The holy grail of artificial intelligence is the quest to
develop general artificial general intelligence. A considerable amount of progress has been made
on specific forms of intelligence. Computers are now able to perform many tasks
at suprahuman levels. But extending
these specific capabilities to more general intelligence has so far proven
elusive.
One of the most important barriers to extending computational intelligence from
specific to general capabilities is an inadequate understanding of the different
kinds of problems that a general intelligence system would have to solve. Research has focused on one narrow range of
problems with the apparent expectation that solving those problems will lead eventually
to general problems solving. These are
problems that can be solved by parameter optimization. Optimization means that the learning
algorithm adjusts the values of its model parameters to gradually approximate
the desired output of the system.
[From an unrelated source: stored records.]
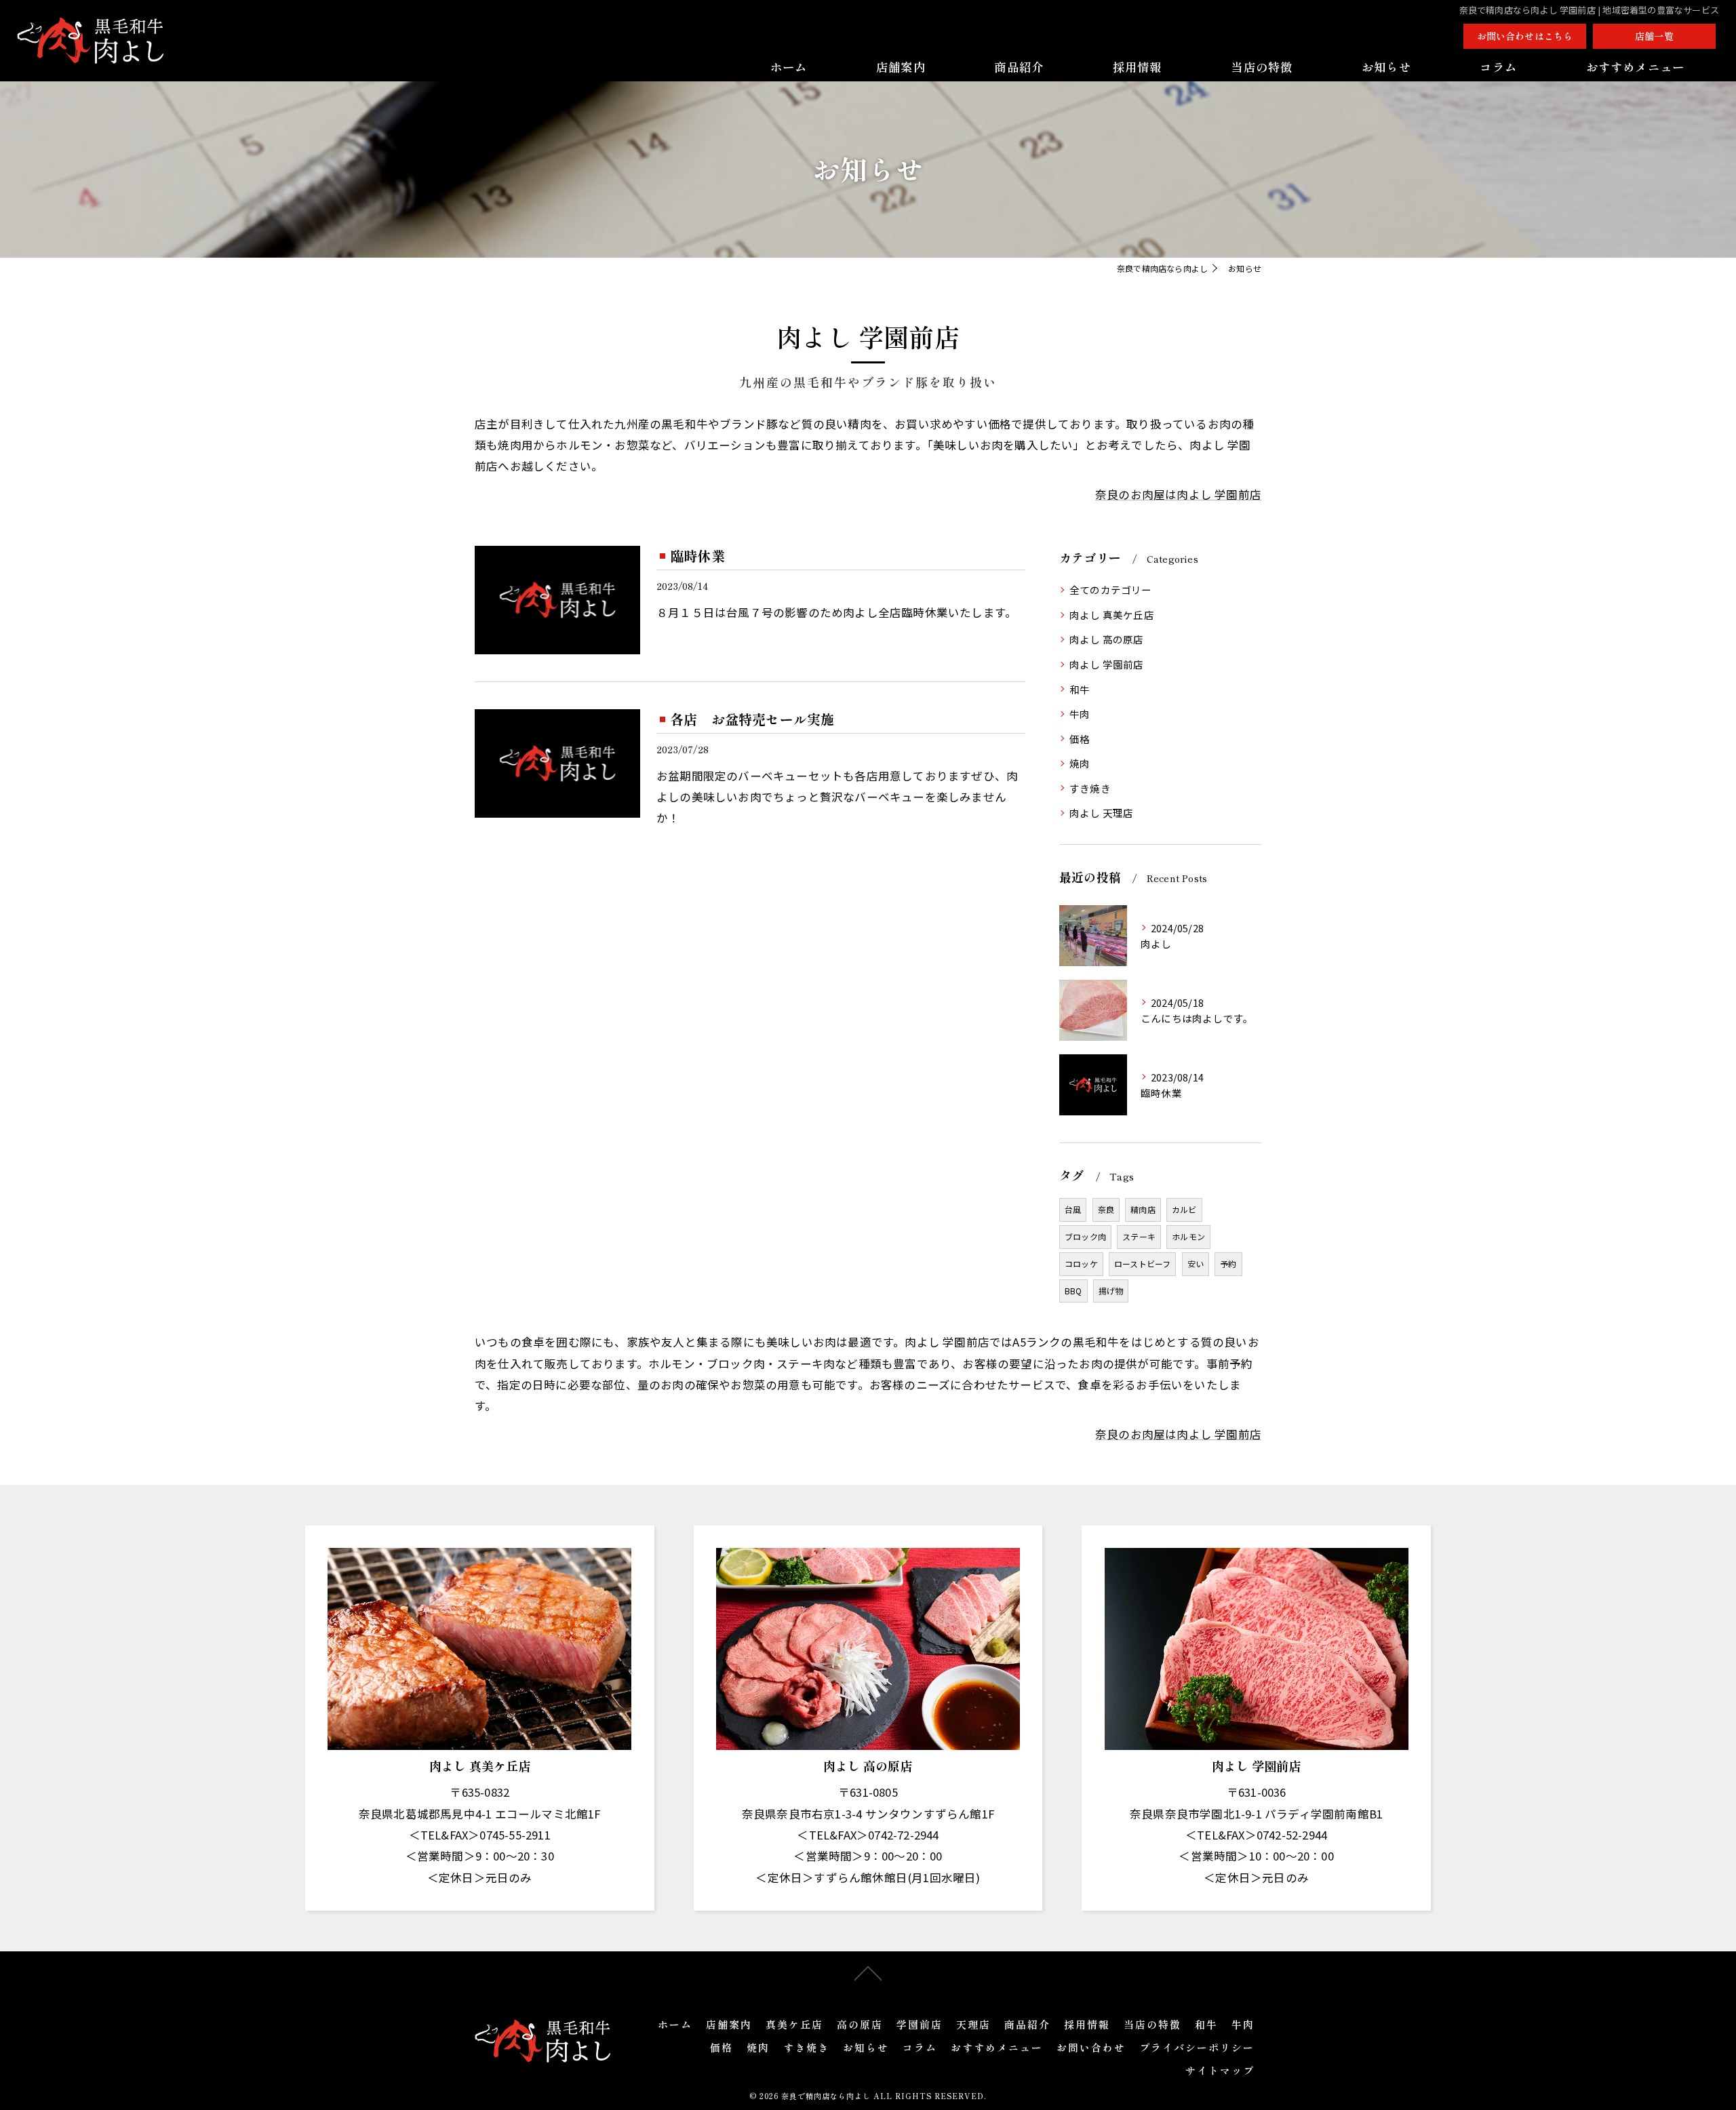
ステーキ (1139, 1236)
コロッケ (1081, 1263)
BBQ (1073, 1290)
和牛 (1079, 689)
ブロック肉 (1085, 1236)
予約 (1228, 1263)
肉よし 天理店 (1101, 812)
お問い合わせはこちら (1525, 36)
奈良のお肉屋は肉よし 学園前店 (1178, 494)
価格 (1079, 739)
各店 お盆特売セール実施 (752, 719)
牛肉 (1079, 713)
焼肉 (1079, 763)
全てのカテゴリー (1110, 589)
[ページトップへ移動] (868, 1972)
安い (1195, 1263)
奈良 (1106, 1209)
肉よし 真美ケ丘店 (1111, 615)
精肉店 (1143, 1209)
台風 (1073, 1209)
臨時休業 (697, 555)
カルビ (1184, 1209)
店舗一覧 (1654, 36)
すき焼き (1090, 788)
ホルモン (1188, 1236)
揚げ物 (1111, 1290)
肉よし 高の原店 (1106, 639)
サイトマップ (1220, 2070)
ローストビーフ (1142, 1263)
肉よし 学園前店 (1106, 664)
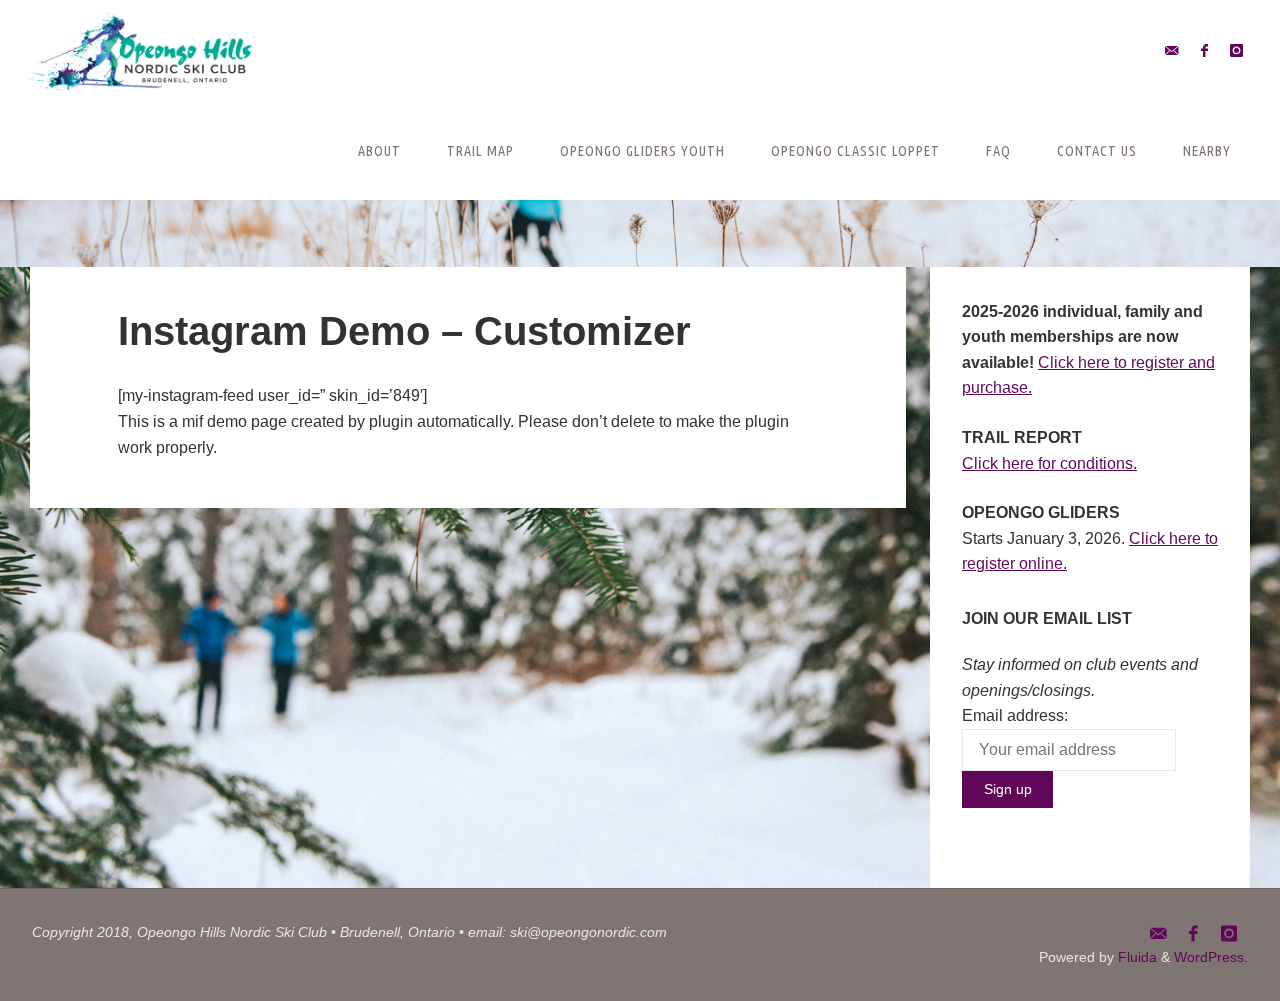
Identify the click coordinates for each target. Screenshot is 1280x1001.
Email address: (1015, 715)
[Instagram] (1236, 50)
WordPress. (1211, 957)
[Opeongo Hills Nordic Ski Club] (140, 49)
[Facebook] (1204, 50)
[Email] (1171, 50)
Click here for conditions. (1049, 463)
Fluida (1135, 957)
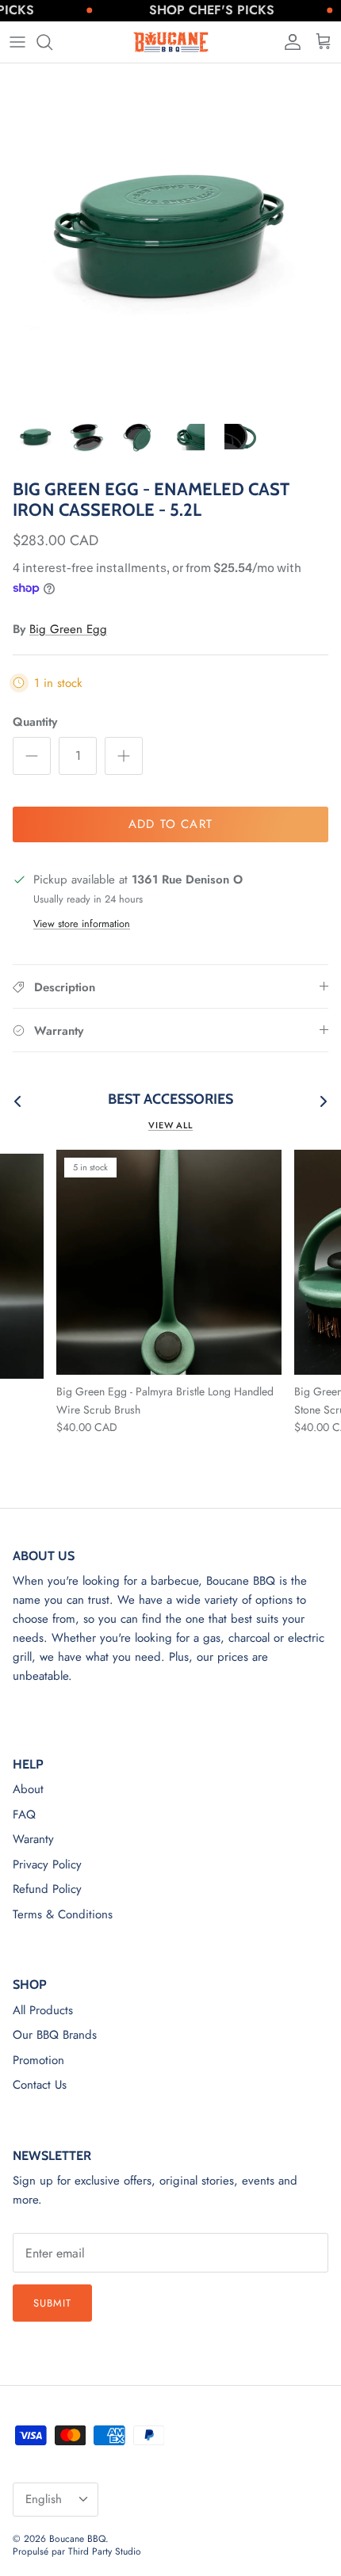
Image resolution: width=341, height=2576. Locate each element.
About (28, 1789)
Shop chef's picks (197, 10)
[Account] (288, 42)
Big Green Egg (68, 629)
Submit (52, 2303)
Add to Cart (170, 824)
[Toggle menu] (17, 42)
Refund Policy (47, 1889)
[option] (170, 233)
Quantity (35, 722)
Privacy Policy (47, 1864)
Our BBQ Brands (55, 2035)
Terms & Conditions (63, 1914)
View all (170, 1125)
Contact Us (40, 2084)
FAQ (24, 1814)
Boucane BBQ (77, 2539)
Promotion (38, 2060)
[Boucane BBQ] (170, 42)
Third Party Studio (104, 2551)
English (43, 2499)
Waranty (33, 1839)
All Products (43, 2010)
But
there are problems that cannot be solved using these methods.
The sum of three cubes
problem is one of these problems. Conceptually,
it is not very complicated. It
could straightforwardly be solved by brute force, that is by trying numbers
until a solution is found. Still it has resisted solutions for some numbers despite more half a century of effort.
In general form, the three cubes problem is this: For any integer
k, express that number as the sum of three integers cubed. For example, the integer 29 can be expressed
as 29 = 3³ + 1³ + 1³ (29 = 27 + 1 + 1). It is easy to determine that some numbers cannot be represented as the sum of three cubes. For example, the number 32 cannot be
expressed as the sum of three cubes, but until just recently, no one knew
whether the integer 33 could be. Is there
some set of three integers that satisfy the equation 33 = x³+ y³+ z³? In fact, until recently, there were only two
numbers below 100 for which a solution was unknown, 33 and 42. All of the others were either known to be
impossible or the three integers were known.
There is no known optimization method for finding the three numbers that
when cubed sum up to 33 or 42. There are no known methods to gradually
approximate a solution. Once the correct
three integers have been found, it is easy to verify that they are, in fact,
correct, but there is no solution that is partially correct, only solutions
that are correct or incorrect. The best that one can do is to guess at likely
numbers. Andrew Booker, at the
University of Bristol, was recently able to solve the problem for k = 33 by
improving somewhat the methods used to guess potential solutions. His method reduced the number of integers
that needed to be searched by an estimated 20%, but even after this improvement,
his solution consumed 23 core-years of processing time. That is a substantial amount of effort for a
fairly trivial problem. According
to Booker, “I don’t think [finding solutions to the sum of three cubes
problems] are sufficiently interesting research goals in their own right to
justify large amounts of money to arbitrarily hog a supercomputer.”
Why this problem is interesting for artificial intelligence
The sum of three cubes problem has resisted solution for
over half a century. This problem is
very easy to describe, but difficult, or at least tedious, to solve. Understanding the difficulty posed by this
kind of problem and how that challenge was addressed is, I think, important for understanding why general intelligence is a challenge and what
can be done to meet that challenge.
Current versions of machine learning can all be described in
terms of three sets of numbers. One set
of numbers maps properties of the physical world to numbers that can be used by
a computer. One maps the output of the
computer to properties of the physical world.
The third set of numbers represents the model that maps inputs to outputs. Machine learning consists of adjusting this
set of model numbers (using some optimization algorithm) to better approximate the
desired relation between inputs and outputs.
This kind of framework can learn to recognize speech, to create novel
musical creations, and play chess, go, or Jeopardy. In fact, some version of this approach can
solve any problem that can be represented in this way.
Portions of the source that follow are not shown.